This Shocking High School Football Scandal Is Everything Wrong With Hazing Culture

A high-schooler walking in front of the sayreville war memorial
Impact

A high school football powerhouse in New Jersey canceled the remainder of its season Monday as police and prosecutors investigated a report of hazing within the program.

Sayreville War Memorial High School, whose storied football program won state championships in 2009, '10 and '12, has become the epicenter for a discussion on bullying as reports of lewd acts with sexual overtones have made national headlines.

According to one parent's allegations told to the the Star-Ledger, freshman players were held down to the locker room floor by multiple upperclassmen while a finger was forced into the victim's rectum. The same finger would sometimes be forced into the victim's mouth. Another parent said underclassmen players would "stampede" to the locker room after practices to get dressed before the senior players entered.

"There was enough evidence to substantiate there were incidents of harassment, intimidation and bullying that took place on a pervasive level, on a wide-scale level, and at a level in which the players knew, tolerated and in general accepted," Superintendent Richard Labbe said Monday night.

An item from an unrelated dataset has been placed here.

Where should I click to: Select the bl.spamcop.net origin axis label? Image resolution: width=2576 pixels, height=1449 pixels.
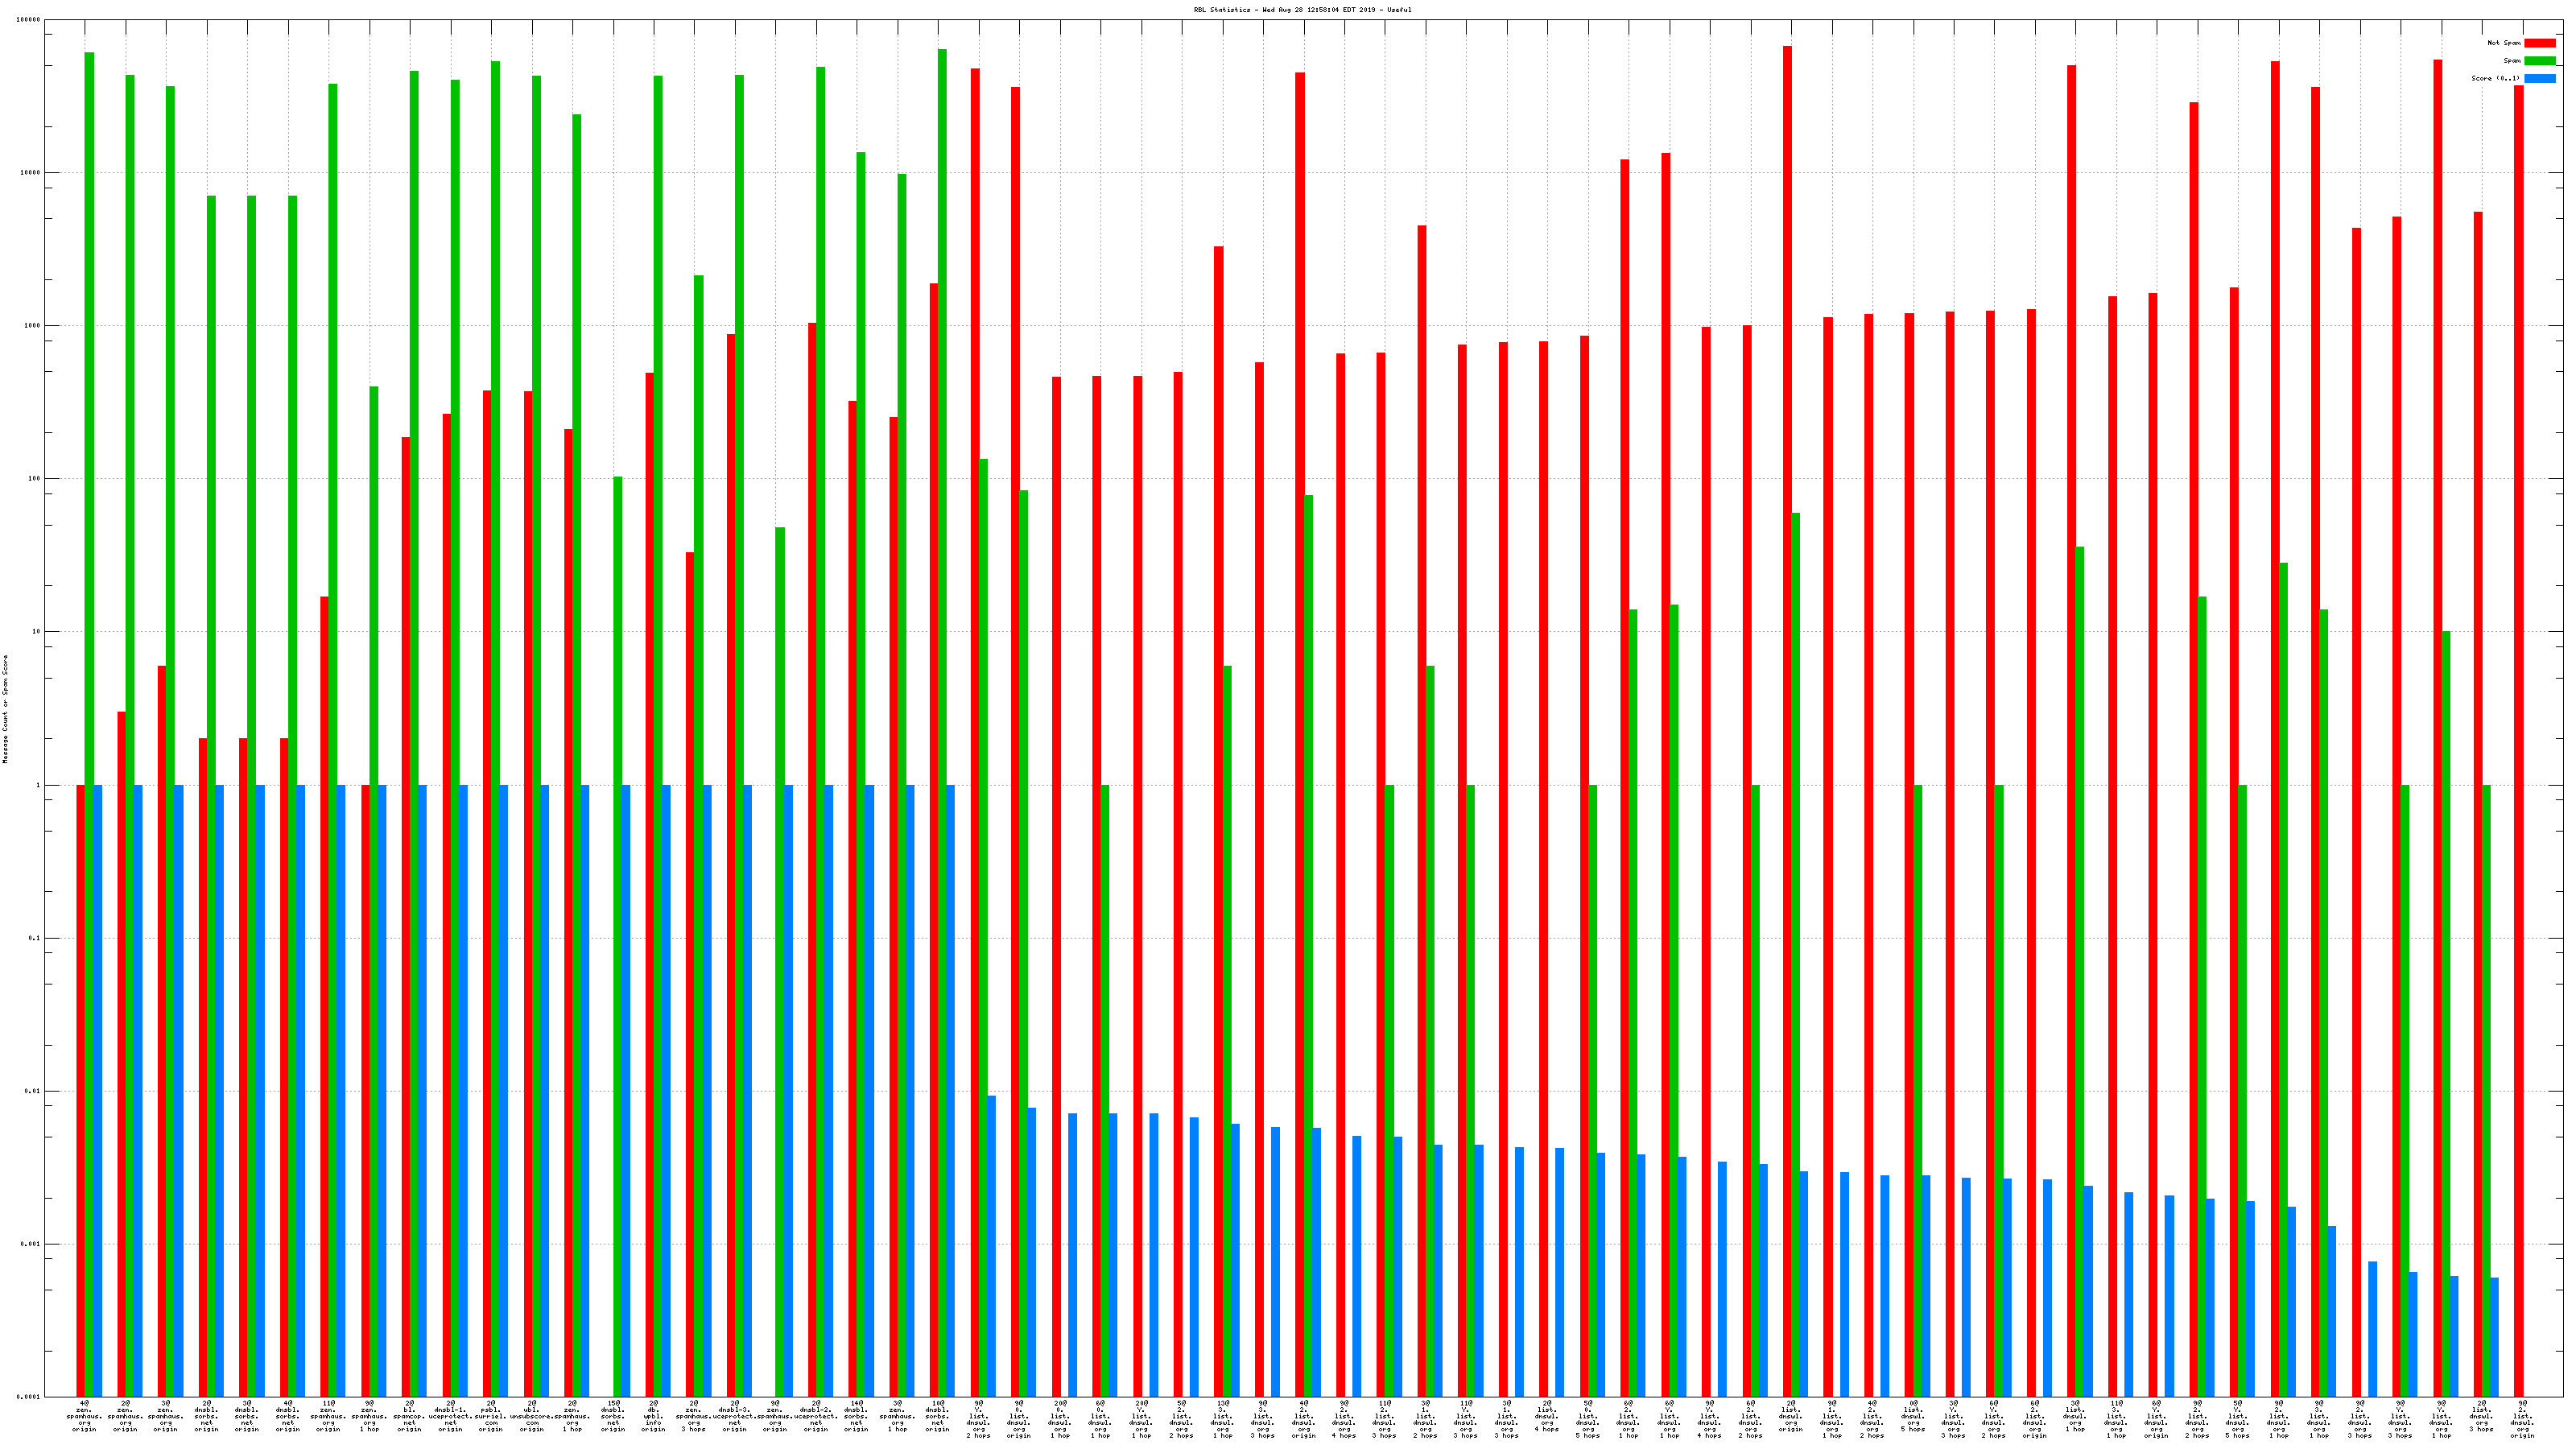pyautogui.click(x=409, y=1416)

Hazing is deeply embedded in the culture of high school and collegiate athletics — from soccer to lacrosse to ice hockey to rugby to cheerleading. An Alfred University study found that 80% of college athletes had been hazed. Nowhere is this culture more pervasive than in the hyper-masculine world of football.

But what happened in Sayreville is more than hazing or bullying. It is sexual assault.

And while none of the students involved have been suspended to date, a criminal investigation by the Middlesex County Prosecutor is ongoing. 

While authorities deserve praise for the decisive action of shutting down the football program — the sort of zero-tolerance action necessary, at least theoretically, to bring about real change — the Sayreville scandal brings to light just how deep the problem runs.

Instances of harassment, intimidation and bullying are down 36 percent in New Jersey, according to the state's Department of Education. But Stuart Green, director of the New Jersey Coalition for Bullying Awareness and Prevention, told the Asbury Park Press that those figures, which are self-reported by the school districts, are so underreported they're "essentially fake."

Last year, the topic was given a national spotlight when Miami Dolphins offensive lineman Richie Incognito was branded a bully and a racist when reports of his harassment of teammate Jonathan Martin were made public. The monthslong coverage devoted to the saga might have suggested a tipping point for the issue in America, but the Sayreville scandal lays bare just how difficult it is to effect cultural change.

Green said the biggest problem is that "bullying and harassment ... are often treated as individual instances instead of potential systemic problems."

Until then, the true heroes are the players who came forward and blew the whistle on these contemptible rituals.

"There was one or two courageous kids that stepped up and did the right thing and prevented one less child from being harassed, intimidated and bullied," Labbe told ABC News. "And to me, those are the true heroes of this."